Bupati Dharmasraya, Annisa, menyampaikan terima kasih kepada Telkomsel dan Andre Rosiade atas dukungannya. Ia berharap proyek ini dapat meningkatkan akses komunikasi bagi masyarakat Dharmasraya.
Andre Rosiade mengapresiasi respon cepat dari Dirut Telkomsel, Nugroho, dan tim regional. Respon cepat ini menunjukkan komitmen Telkomsel terhadap aspirasi masyarakat.
Komitmen Telkomsel untuk Menjangkau Wilayah Terpencil
Dirut Telkomsel, Nugroho, menegaskan komitmen perusahaan untuk memperluas jaringan ke wilayah yang belum terjangkau sinyal. Telkomsel akan melakukan upaya terbaik agar sinyalnya segera hadir di Dharmasraya.

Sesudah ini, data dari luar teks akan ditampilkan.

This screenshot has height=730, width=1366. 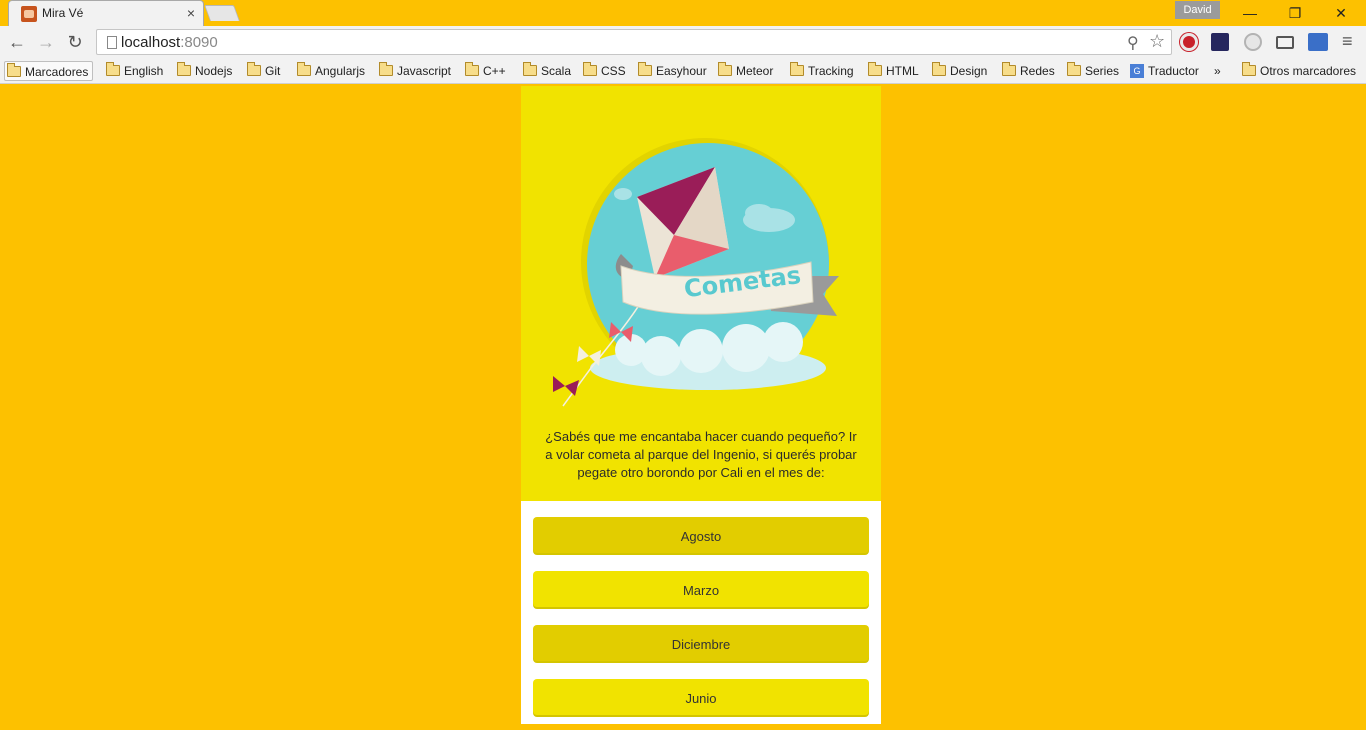 I want to click on bookmark-javascript: Javascript, so click(x=414, y=71).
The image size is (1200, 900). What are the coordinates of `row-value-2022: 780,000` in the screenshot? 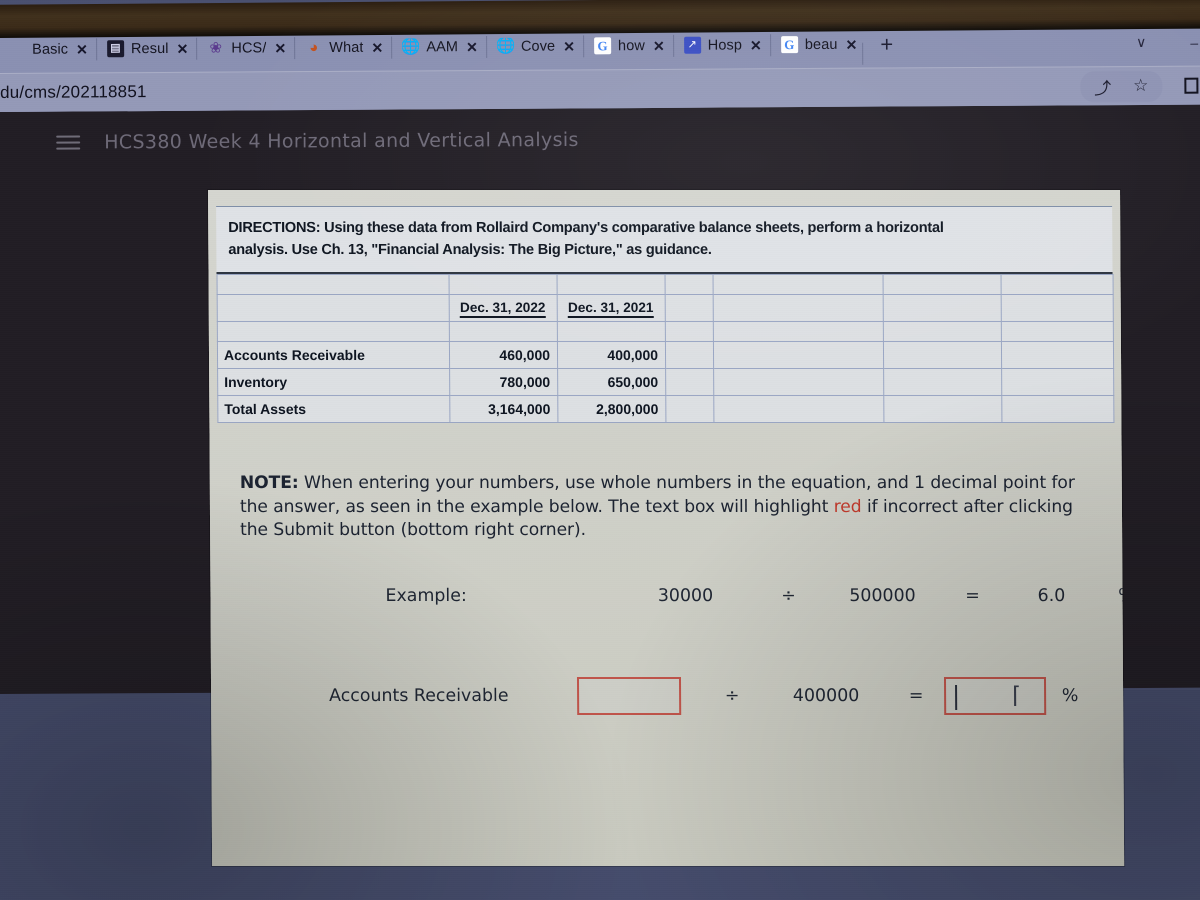 It's located at (504, 382).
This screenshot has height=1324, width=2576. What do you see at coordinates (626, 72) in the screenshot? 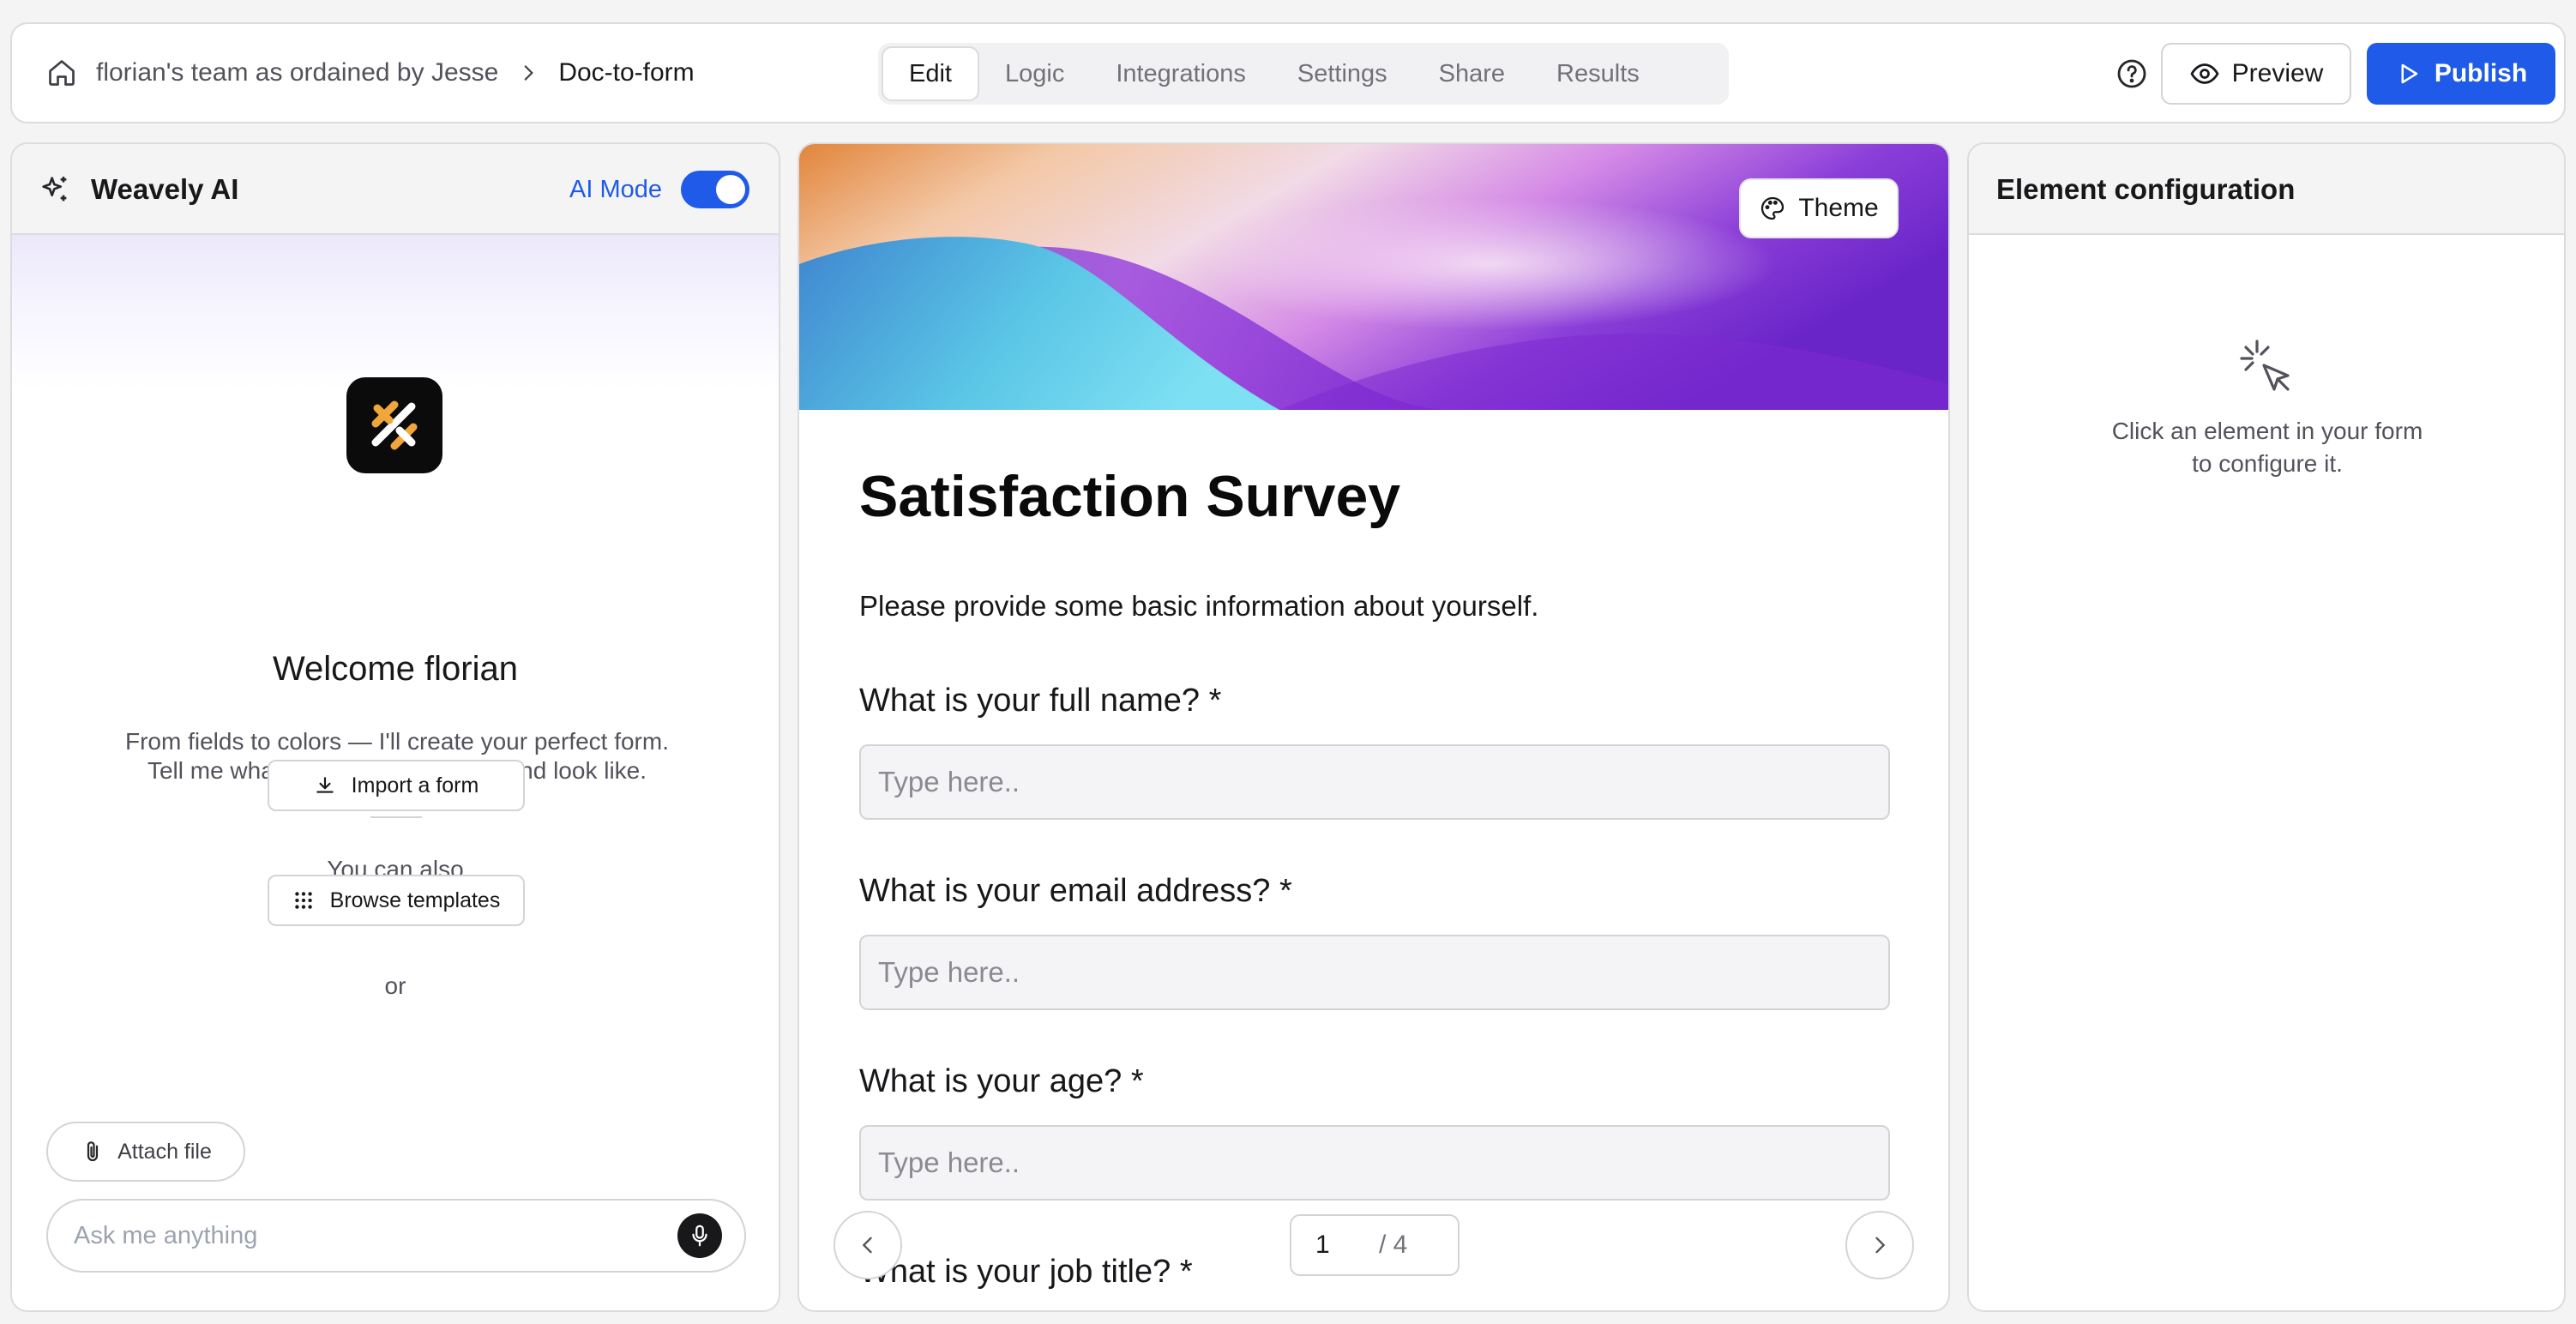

Pembangunan BTS ini diharapkan dapat mendorong kemajuan di berbagai sektor di Dharmasraya. Peningkatan konektivitas akan mempermudah akses informasi, pendidikan, dan perekonomian bagi masyarakat setempat.
Proyek pembangunan menara BTS ini merupakan contoh nyata kolaborasi positif antara pemerintah, wakil rakyat, dan perusahaan swasta. Hal ini menunjukkan komitmen bersama untuk meningkatkan kesejahteraan masyarakat melalui penyediaan infrastruktur telekomunikasi yang memadai. Keberhasilan proyek ini diharapkan dapat menjadi contoh bagi daerah lain dalam mengatasi permasalahan konektivitas.